> _TASK TO CARRY OUT_
Your answer should contain each record from the listing, repeated exactly.
======== AVAILABLE DATA
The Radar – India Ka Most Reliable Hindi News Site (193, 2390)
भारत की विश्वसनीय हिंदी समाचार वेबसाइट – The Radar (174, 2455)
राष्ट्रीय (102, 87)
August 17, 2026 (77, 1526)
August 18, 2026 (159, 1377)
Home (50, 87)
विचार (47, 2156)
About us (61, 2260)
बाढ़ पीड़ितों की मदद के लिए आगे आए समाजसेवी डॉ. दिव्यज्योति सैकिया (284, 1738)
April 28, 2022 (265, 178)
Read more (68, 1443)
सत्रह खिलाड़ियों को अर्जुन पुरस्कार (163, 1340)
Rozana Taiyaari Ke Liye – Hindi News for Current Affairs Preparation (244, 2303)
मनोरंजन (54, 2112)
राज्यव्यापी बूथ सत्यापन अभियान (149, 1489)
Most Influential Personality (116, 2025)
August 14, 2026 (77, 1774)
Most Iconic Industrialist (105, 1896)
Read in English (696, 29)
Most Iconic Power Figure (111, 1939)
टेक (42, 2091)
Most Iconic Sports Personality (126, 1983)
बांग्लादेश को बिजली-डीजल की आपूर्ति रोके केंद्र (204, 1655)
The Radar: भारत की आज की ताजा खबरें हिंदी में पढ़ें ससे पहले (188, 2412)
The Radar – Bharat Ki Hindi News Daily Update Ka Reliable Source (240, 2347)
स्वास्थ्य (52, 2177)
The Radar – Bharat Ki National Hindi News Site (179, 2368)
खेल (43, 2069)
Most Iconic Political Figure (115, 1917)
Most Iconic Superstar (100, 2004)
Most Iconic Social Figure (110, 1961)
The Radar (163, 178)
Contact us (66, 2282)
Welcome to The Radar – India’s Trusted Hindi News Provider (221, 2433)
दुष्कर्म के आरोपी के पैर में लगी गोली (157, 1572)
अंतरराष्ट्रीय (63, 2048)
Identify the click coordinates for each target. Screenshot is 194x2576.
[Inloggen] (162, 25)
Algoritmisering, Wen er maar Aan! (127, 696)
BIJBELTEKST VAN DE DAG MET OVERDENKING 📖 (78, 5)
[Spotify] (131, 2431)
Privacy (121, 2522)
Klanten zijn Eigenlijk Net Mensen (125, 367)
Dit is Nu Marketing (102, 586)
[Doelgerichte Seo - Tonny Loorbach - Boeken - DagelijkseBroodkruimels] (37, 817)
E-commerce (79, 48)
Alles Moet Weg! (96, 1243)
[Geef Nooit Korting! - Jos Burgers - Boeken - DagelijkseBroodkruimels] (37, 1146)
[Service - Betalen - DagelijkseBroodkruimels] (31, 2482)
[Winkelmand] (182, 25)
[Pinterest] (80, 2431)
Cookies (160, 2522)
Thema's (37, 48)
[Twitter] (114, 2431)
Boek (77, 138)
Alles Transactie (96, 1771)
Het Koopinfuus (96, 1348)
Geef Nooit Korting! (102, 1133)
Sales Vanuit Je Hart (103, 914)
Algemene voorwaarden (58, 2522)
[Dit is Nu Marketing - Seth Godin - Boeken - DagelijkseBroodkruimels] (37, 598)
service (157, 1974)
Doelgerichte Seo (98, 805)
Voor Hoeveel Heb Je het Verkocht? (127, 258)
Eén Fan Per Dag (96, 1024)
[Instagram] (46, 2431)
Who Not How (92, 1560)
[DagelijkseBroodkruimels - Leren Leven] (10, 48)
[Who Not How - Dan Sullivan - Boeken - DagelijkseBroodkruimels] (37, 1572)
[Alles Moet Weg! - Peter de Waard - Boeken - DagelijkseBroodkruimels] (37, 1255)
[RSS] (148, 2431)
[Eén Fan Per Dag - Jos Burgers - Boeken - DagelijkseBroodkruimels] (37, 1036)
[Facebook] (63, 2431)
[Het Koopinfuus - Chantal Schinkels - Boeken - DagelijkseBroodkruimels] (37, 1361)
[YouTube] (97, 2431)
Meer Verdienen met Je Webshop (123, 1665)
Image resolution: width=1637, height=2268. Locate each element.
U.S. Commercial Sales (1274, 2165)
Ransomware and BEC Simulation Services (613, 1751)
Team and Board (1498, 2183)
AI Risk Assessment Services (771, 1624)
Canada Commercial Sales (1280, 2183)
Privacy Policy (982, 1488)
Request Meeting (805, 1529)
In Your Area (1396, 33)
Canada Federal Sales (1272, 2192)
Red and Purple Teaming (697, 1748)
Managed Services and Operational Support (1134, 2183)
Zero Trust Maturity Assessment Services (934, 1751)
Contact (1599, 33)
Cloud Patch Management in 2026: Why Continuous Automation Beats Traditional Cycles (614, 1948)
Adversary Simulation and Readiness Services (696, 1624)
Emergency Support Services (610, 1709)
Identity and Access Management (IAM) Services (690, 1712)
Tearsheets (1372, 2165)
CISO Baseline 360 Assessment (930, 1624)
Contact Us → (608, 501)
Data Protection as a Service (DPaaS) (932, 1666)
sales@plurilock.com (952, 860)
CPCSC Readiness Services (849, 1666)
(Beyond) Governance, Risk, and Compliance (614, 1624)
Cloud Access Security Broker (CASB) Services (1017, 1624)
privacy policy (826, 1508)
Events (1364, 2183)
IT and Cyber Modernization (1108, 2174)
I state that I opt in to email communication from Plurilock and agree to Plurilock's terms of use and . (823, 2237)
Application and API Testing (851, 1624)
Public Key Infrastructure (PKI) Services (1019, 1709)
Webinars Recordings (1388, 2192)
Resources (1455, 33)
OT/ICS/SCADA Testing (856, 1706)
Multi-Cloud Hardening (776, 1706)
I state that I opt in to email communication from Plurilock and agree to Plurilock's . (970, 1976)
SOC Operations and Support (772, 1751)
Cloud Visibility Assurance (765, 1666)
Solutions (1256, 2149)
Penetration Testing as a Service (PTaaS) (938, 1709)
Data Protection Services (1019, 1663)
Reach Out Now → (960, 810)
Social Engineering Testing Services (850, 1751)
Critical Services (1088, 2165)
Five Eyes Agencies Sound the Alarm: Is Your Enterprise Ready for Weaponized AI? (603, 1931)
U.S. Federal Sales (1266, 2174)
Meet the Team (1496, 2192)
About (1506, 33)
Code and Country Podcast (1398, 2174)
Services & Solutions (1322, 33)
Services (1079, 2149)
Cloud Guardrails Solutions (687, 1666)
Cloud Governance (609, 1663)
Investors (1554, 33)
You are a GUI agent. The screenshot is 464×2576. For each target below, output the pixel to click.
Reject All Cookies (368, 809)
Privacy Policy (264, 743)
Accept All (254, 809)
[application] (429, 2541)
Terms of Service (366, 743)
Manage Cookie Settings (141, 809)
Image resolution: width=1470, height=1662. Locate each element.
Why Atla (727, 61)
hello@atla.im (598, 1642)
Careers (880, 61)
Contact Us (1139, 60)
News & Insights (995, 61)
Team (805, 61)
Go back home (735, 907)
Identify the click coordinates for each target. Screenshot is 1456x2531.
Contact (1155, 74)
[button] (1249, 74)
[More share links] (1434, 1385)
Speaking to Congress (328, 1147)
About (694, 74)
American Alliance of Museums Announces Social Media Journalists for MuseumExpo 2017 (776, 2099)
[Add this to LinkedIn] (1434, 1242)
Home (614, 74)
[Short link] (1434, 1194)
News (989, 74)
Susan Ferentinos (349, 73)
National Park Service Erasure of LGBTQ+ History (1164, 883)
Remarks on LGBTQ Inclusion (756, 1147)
================
> _SOLUTION TO THIS PROBLEM_
The Radar – India Ka Most Reliable Hindi News Site (193, 2390)
भारत की विश्वसनीय हिंदी समाचार वेबसाइट – The Radar (174, 2455)
राष्ट्रीय (102, 87)
August 17, 2026 (77, 1526)
August 18, 2026 (159, 1377)
Home (50, 87)
विचार (47, 2156)
About us (61, 2260)
बाढ़ पीड़ितों की मदद के लिए आगे आए समाजसेवी डॉ. दिव्यज्योति सैकिया (284, 1738)
April 28, 2022 (265, 178)
Read more (68, 1443)
सत्रह खिलाड़ियों को अर्जुन पुरस्कार (163, 1340)
Rozana Taiyaari Ke Liye – Hindi News for Current Affairs Preparation (244, 2303)
मनोरंजन (54, 2112)
राज्यव्यापी बूथ सत्यापन अभियान (149, 1489)
Most Influential Personality (116, 2025)
August 14, 2026 (77, 1774)
Most Iconic Industrialist (105, 1896)
Read in English (696, 29)
Most Iconic Power Figure (111, 1939)
टेक (42, 2091)
Most Iconic Sports Personality (126, 1983)
बांग्लादेश को बिजली-डीजल की आपूर्ति रोके केंद्र (204, 1655)
The Radar: भारत की आज की ताजा खबरें हिंदी में पढ़ें ससे पहले (188, 2412)
The Radar – Bharat Ki Hindi News Daily Update Ka Reliable Source (240, 2347)
स्वास्थ्य (52, 2177)
The Radar – Bharat Ki National Hindi News Site (179, 2368)
खेल (43, 2069)
Most Iconic Political Figure (115, 1917)
Most Iconic Superstar (100, 2004)
Most Iconic Social Figure (110, 1961)
The Radar (163, 178)
Contact us (66, 2282)
Welcome to The Radar – India’s Trusted Hindi News Provider (221, 2433)
दुष्कर्म के आरोपी के पैर में लगी गोली (157, 1572)
अंतरराष्ट्रीय (63, 2048)
Identify the click coordinates for each target. Screenshot is 194x2576.
[Inloggen] (162, 25)
Algoritmisering, Wen er maar Aan! (127, 696)
BIJBELTEKST VAN DE DAG MET OVERDENKING 📖 (78, 5)
[Spotify] (131, 2431)
Privacy (121, 2522)
Klanten zijn Eigenlijk Net Mensen (125, 367)
Dit is Nu Marketing (102, 586)
[Doelgerichte Seo - Tonny Loorbach - Boeken - DagelijkseBroodkruimels] (37, 817)
E-commerce (79, 48)
Alles Moet Weg! (96, 1243)
[Geef Nooit Korting! - Jos Burgers - Boeken - DagelijkseBroodkruimels] (37, 1146)
[Service - Betalen - DagelijkseBroodkruimels] (31, 2482)
[Winkelmand] (182, 25)
[Pinterest] (80, 2431)
Cookies (160, 2522)
Thema's (37, 48)
[Twitter] (114, 2431)
Boek (77, 138)
Alles Transactie (96, 1771)
Het Koopinfuus (96, 1348)
Geef Nooit Korting! (102, 1133)
Sales Vanuit Je Hart (103, 914)
Algemene voorwaarden (58, 2522)
[Dit is Nu Marketing - Seth Godin - Boeken - DagelijkseBroodkruimels] (37, 598)
service (157, 1974)
Doelgerichte Seo (98, 805)
Voor Hoeveel Heb Je het Verkocht? (127, 258)
Eén Fan Per Dag (96, 1024)
[Instagram] (46, 2431)
Who Not How (92, 1560)
[DagelijkseBroodkruimels - Leren Leven] (10, 48)
[Who Not How - Dan Sullivan - Boeken - DagelijkseBroodkruimels] (37, 1572)
[Alles Moet Weg! - Peter de Waard - Boeken - DagelijkseBroodkruimels] (37, 1255)
[RSS] (148, 2431)
[Eén Fan Per Dag - Jos Burgers - Boeken - DagelijkseBroodkruimels] (37, 1036)
[Facebook] (63, 2431)
[Het Koopinfuus - Chantal Schinkels - Boeken - DagelijkseBroodkruimels] (37, 1361)
[YouTube] (97, 2431)
Meer Verdienen met Je Webshop (123, 1665)
Image resolution: width=1637, height=2268. Locate each element.
U.S. Commercial Sales (1274, 2165)
Ransomware and BEC Simulation Services (613, 1751)
Team and Board (1498, 2183)
AI Risk Assessment Services (771, 1624)
Canada Commercial Sales (1280, 2183)
Privacy Policy (982, 1488)
Request Meeting (805, 1529)
In Your Area (1396, 33)
Canada Federal Sales (1272, 2192)
Red and Purple Teaming (697, 1748)
Managed Services and Operational Support (1134, 2183)
Zero Trust Maturity Assessment Services (934, 1751)
Contact (1599, 33)
Cloud Patch Management in 2026: Why Continuous Automation Beats Traditional Cycles (614, 1948)
Adversary Simulation and Readiness Services (696, 1624)
Emergency Support Services (610, 1709)
Identity and Access Management (IAM) Services (690, 1712)
Tearsheets (1372, 2165)
CISO Baseline 360 Assessment (930, 1624)
Contact Us → (608, 501)
Data Protection as a Service (DPaaS) (932, 1666)
sales@plurilock.com (952, 860)
CPCSC Readiness Services (849, 1666)
(Beyond) Governance, Risk, and Compliance (614, 1624)
Cloud Access Security Broker (CASB) Services (1017, 1624)
privacy policy (826, 1508)
Events (1364, 2183)
IT and Cyber Modernization (1108, 2174)
I state that I opt in to email communication from Plurilock and agree to Plurilock's terms of use and . (823, 2237)
Application and API Testing (851, 1624)
Public Key Infrastructure (PKI) Services (1019, 1709)
Webinars Recordings (1388, 2192)
Resources (1455, 33)
OT/ICS/SCADA Testing (856, 1706)
Multi-Cloud Hardening (776, 1706)
I state that I opt in to email communication from Plurilock and agree to Plurilock's . (970, 1976)
SOC Operations and Support (772, 1751)
Cloud Visibility Assurance (765, 1666)
Solutions (1256, 2149)
Penetration Testing as a Service (PTaaS) (938, 1709)
Data Protection Services (1019, 1663)
Reach Out Now → (960, 810)
Social Engineering Testing Services (850, 1751)
Critical Services (1088, 2165)
Five Eyes Agencies Sound the Alarm: Is Your Enterprise Ready for Weaponized AI? (603, 1931)
U.S. Federal Sales (1266, 2174)
Meet the Team (1496, 2192)
About (1506, 33)
Code and Country Podcast (1398, 2174)
Services & Solutions (1322, 33)
Services (1079, 2149)
Cloud Guardrails Solutions (687, 1666)
Cloud Governance (609, 1663)
Investors (1554, 33)
You are a GUI agent. The screenshot is 464×2576. For each target below, output the pixel to click.
Reject All Cookies (368, 809)
Privacy Policy (264, 743)
Accept All (254, 809)
[application] (429, 2541)
Terms of Service (366, 743)
Manage Cookie Settings (141, 809)
Image resolution: width=1470, height=1662. Locate each element.
Why Atla (727, 61)
hello@atla.im (598, 1642)
Careers (880, 61)
Contact Us (1139, 60)
News & Insights (995, 61)
Team (805, 61)
Go back home (735, 907)
Identify the click coordinates for each target. Screenshot is 1456x2531.
Contact (1155, 74)
[button] (1249, 74)
[More share links] (1434, 1385)
Speaking to Congress (328, 1147)
About (694, 74)
American Alliance of Museums Announces Social Media Journalists for MuseumExpo 2017 (776, 2099)
[Add this to LinkedIn] (1434, 1242)
Home (614, 74)
[Short link] (1434, 1194)
News (989, 74)
Susan Ferentinos (349, 73)
National Park Service Erasure of LGBTQ+ History (1164, 883)
Remarks on LGBTQ Inclusion (756, 1147)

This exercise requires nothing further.